[begin DATA FOR THIS TASK]

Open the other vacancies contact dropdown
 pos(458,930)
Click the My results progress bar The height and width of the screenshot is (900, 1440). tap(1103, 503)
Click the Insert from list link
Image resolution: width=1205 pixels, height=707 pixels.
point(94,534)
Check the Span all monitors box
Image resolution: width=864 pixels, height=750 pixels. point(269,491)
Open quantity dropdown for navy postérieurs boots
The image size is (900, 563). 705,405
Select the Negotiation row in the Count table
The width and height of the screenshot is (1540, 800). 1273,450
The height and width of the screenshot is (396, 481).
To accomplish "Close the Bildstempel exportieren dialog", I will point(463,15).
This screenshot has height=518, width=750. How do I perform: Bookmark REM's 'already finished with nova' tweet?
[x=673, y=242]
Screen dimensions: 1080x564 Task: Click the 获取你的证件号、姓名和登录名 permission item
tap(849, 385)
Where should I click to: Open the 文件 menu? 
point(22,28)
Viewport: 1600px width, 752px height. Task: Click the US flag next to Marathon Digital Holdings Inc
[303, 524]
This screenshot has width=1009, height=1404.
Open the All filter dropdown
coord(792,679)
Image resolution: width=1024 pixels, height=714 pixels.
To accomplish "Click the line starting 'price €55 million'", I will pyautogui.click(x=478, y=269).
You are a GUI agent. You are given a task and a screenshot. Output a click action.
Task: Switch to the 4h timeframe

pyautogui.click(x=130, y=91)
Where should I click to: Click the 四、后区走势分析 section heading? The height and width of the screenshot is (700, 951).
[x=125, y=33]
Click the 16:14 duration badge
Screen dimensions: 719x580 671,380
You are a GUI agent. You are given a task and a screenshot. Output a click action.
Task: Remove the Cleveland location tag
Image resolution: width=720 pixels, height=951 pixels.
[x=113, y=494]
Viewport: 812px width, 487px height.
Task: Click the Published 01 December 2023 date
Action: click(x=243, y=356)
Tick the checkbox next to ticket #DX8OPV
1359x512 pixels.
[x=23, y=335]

[end DATA FOR THIS TASK]

Rewrite all the rows above, replacing each "dropdown" with "drop-down list" and leaving everything else unchanged.

• REPLY:
Open the other vacancies contact drop-down list
 pos(458,930)
Click the My results progress bar The height and width of the screenshot is (900, 1440). tap(1103, 503)
Click the Insert from list link
Image resolution: width=1205 pixels, height=707 pixels.
point(94,534)
Check the Span all monitors box
Image resolution: width=864 pixels, height=750 pixels. point(269,491)
Open quantity drop-down list for navy postérieurs boots
The image size is (900, 563). 705,405
Select the Negotiation row in the Count table
The width and height of the screenshot is (1540, 800). 1273,450
The height and width of the screenshot is (396, 481).
To accomplish "Close the Bildstempel exportieren dialog", I will point(463,15).
This screenshot has height=518, width=750. How do I perform: Bookmark REM's 'already finished with nova' tweet?
[x=673, y=242]
Screen dimensions: 1080x564 Task: Click the 获取你的证件号、姓名和登录名 permission item
tap(849, 385)
Where should I click to: Open the 文件 menu? 
point(22,28)
Viewport: 1600px width, 752px height. Task: Click the US flag next to Marathon Digital Holdings Inc
[303, 524]
This screenshot has width=1009, height=1404.
Open the All filter drop-down list
coord(792,679)
Image resolution: width=1024 pixels, height=714 pixels.
To accomplish "Click the line starting 'price €55 million'", I will pyautogui.click(x=478, y=269).
You are a GUI agent. You are given a task and a screenshot. Output a click action.
Task: Switch to the 4h timeframe

pyautogui.click(x=130, y=91)
Where should I click to: Click the 四、后区走势分析 section heading? The height and width of the screenshot is (700, 951).
[x=125, y=33]
Click the 16:14 duration badge
Screen dimensions: 719x580 671,380
You are a GUI agent. You are given a task and a screenshot. Output a click action.
Task: Remove the Cleveland location tag
Image resolution: width=720 pixels, height=951 pixels.
[x=113, y=494]
Viewport: 812px width, 487px height.
Task: Click the Published 01 December 2023 date
Action: click(x=243, y=356)
Tick the checkbox next to ticket #DX8OPV
1359x512 pixels.
[x=23, y=335]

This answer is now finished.